Luis tenía una afabilidad rústica solamente interrumpida por accesos de violencia pública hacia su hijo mayor. Esa parte complejizaba su bonhomía. Rodrigo, así se llama el primogénito, es un coleccionista-vendedor de muñecos de acción tipo tortugas ninjas o He-Man. Por sus referencias y nostalgia de época calculo que debe tener mi edad. Usa lentes, ya está medio pelado y carga con la seguridad sobreactuada de quienes han sido históricamente ninguneados. Entonces habla mucho, fuerte, y a todo le imprime –a su colección de figuritas, a una anécdota sobre las tropas de Hitler, al clima– una trascendencia exagerada. Eso lo convierte en blanco permanente de las burlas de los empleados de la verdulería –que revolean los ojos apenas empieza a hablar–, y exasperaba a su padre al punto de gritarle casi de forma cotidiana: “Rodrigo, pedazo de pelotudo, podés dejar de decir pavadas y ponerte a laburar”. Eran momentos tensos. El galpón lleno de choclos y de papas, espinacas, lechugas, cinco empleados, una cola de diez clientes –siempre hay mucha gente– y unas palabras dichas con desprecio y furia contenida convertían la ida a la verdulería en una inmersión violenta en el núcleo del disturbio familiar. Todos éramos testigos de un conflicto que nunca pude adivinar. ¿Por qué Luis se enojaba tanto con su heredero? La pelotudez puede ser irritante, sí, y quizás le diera vergüenza la exhibición tan pública de nimiedades dichas con ínfulas. Aunque, ¿era para tanto? O simplemente detestaba a su hijo.

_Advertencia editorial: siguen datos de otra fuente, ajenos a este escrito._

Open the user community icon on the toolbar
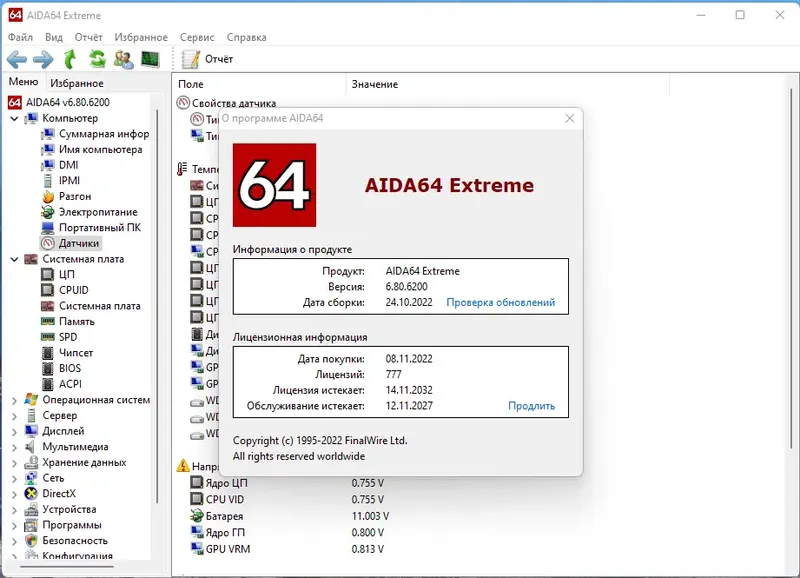Viewport: 800px width, 578px height. point(122,59)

Pero me niego a pensar en esos términos. Prefiero creer que Rodrigo funcionaba como un receptáculo de las frustraciones e infelicidad de su padre. Quizás desde su divorcio –que obviamente no sé cuándo fue ni en qué términos– Luis quedó amargado y por eso se dedicaba con obsesión a la verdulería. A las seis de la mañana ya estaba sentado fumando y trabajando y allí se quedaba hasta las nueve de la noche. Y entonces se la agarró con su hijo mayor, porque con alguien hay que agarrársela, y Rodrigo es, realmente, un blanco fácil. Siempre me sorprendió su falta de reacción. El hijo recibía los golpes de su padre con resignación y a veces decía bajito: “Bueno, bueno”. Nunca me quedó del todo claro si era por pusilánime, por avergonzado o por una actitud magnánima. Lo cierto es que apenas me enteré de la muerte del verdulero pensé en él y en cómo le habría afectado. Los vínculos difíciles complican los duelos. “Falleció nuestro querido Luis”, decía el cartelito con letra manuscrita. Estoy segura de que fue Rodrigo quien lo escribió.
***
El negocio sólo estuvo cerrado el día del entierro, y aunque la muerte siempre descoloca, enseguida todo volvió a la normalidad. Al día siguiente la verdulería abrió puntual y con los hijos atendiendo, como siempre, y turnándose en la caja. Aunque todo parece más descuidado. Las lechugas están un poco marchitas y los zapallitos medio podridos. Rodrigo ya no habla de muñequitos. Anda como preocupado y parece mayor. La gata vieja y rota tampoco está más, pero no me animo a preguntar por si tengo que volver a dar un pésame. Ahora hay una gris y chiquita. Se llama Poupée.